Igualmente exercício de escrita - é ele quem assume a literatura como facto maravilhoso de a linguagem não ser algo que reproduz a realidade, antes qualquer coisa que a constrói e desconstrói, que a faz e desfaz com uma inevitável subjetividade (Visão, 13/7/2023) - este é um dos romances por que sinto maior curiosidade de entre os recém-publicados entre nós.

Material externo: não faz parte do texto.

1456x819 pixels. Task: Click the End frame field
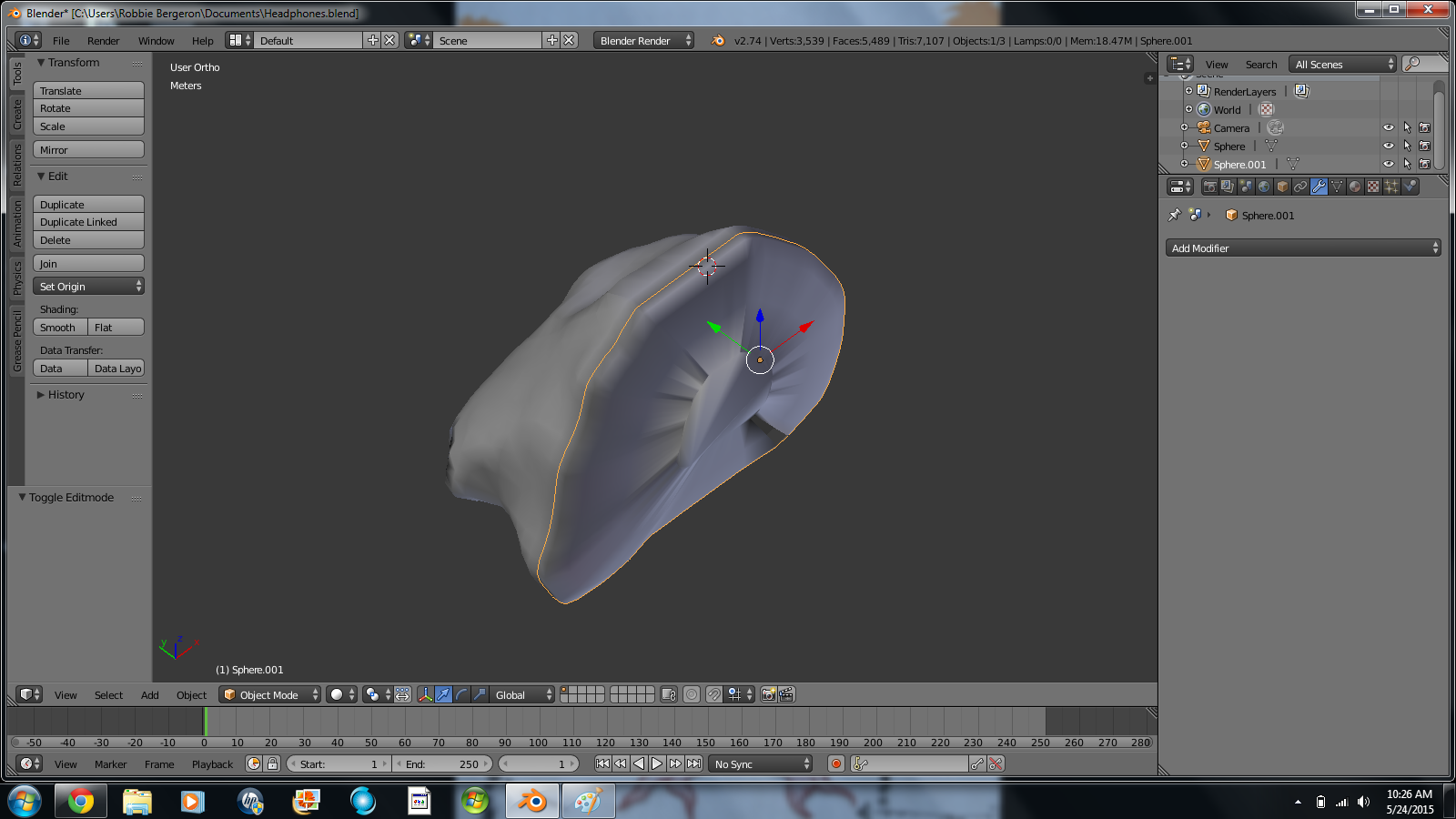click(443, 763)
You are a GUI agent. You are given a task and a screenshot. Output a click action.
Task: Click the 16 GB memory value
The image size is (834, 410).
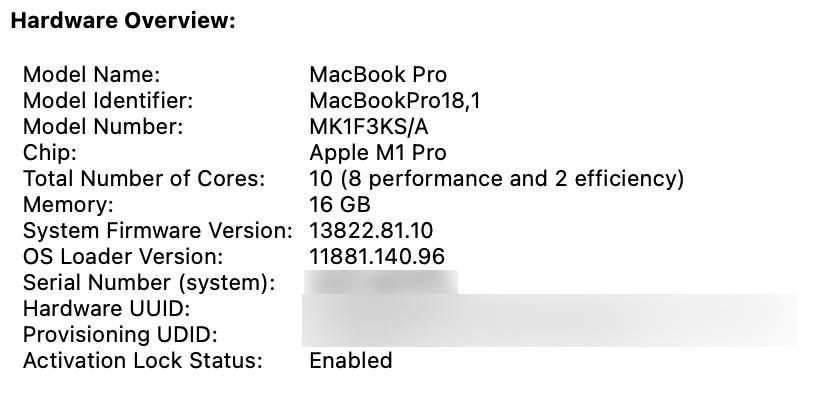pyautogui.click(x=340, y=205)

2. Bucara é uma das muitas cidades que nunca visitarei com a Elza. E, no entanto, acaso não tivéssemos o futuro cerceado pela sua doença, quanto teria exultado excursionar pelas principais escalas da Rota da Seda. Porque se a mais mediática, e também uzbeque, Samarcanda funcionaria como objetivo prioritário desse incumprido desejo, esta menos conhecida paragem das caravanas do passado também mereceria uma visita.

Ao ver um documentário sobre o passado e, sobretudo, o presente da que foi a região natal do sábio Avicena, posso imaginar o prazer que daria a descoberta dos trabalhos artesanais dos miniaturistas apostados em perpetuarem a tradição sufi dos persas, das bordadeiras dos sofisticados tecidos usados nos grandes acontecimentos da vida dos seus clientes, ou dos ferreiros ocupados na criação de punhais com lâminas resistentes a todas as vicissitudes a que pudessem ser submetidos. Uma vida é tão curta para o quanto nela poderíamos experienciar.

3. A Elza já não pôde concluir a leitura do último romance, que me começou a ler em voz alta: O Reino do Dragão de Ouro da Isabel Allende. Escolhêramo-lo por ter intriga fácil sem elucubrações psicológicas, que as limitações da doença tornassem incompreensíveis.

Ficámos a meia centena de páginas do fim que, agora sozinho, concluí com a sensação de cumprir uma tarefa partilhada encetada há umas semanas. E com a embargada comoção de saber irrepetíveis os gestos, que nos foram tão comuns durante quase meio século de vida a dois. Porque a evolução da doença assim o dita!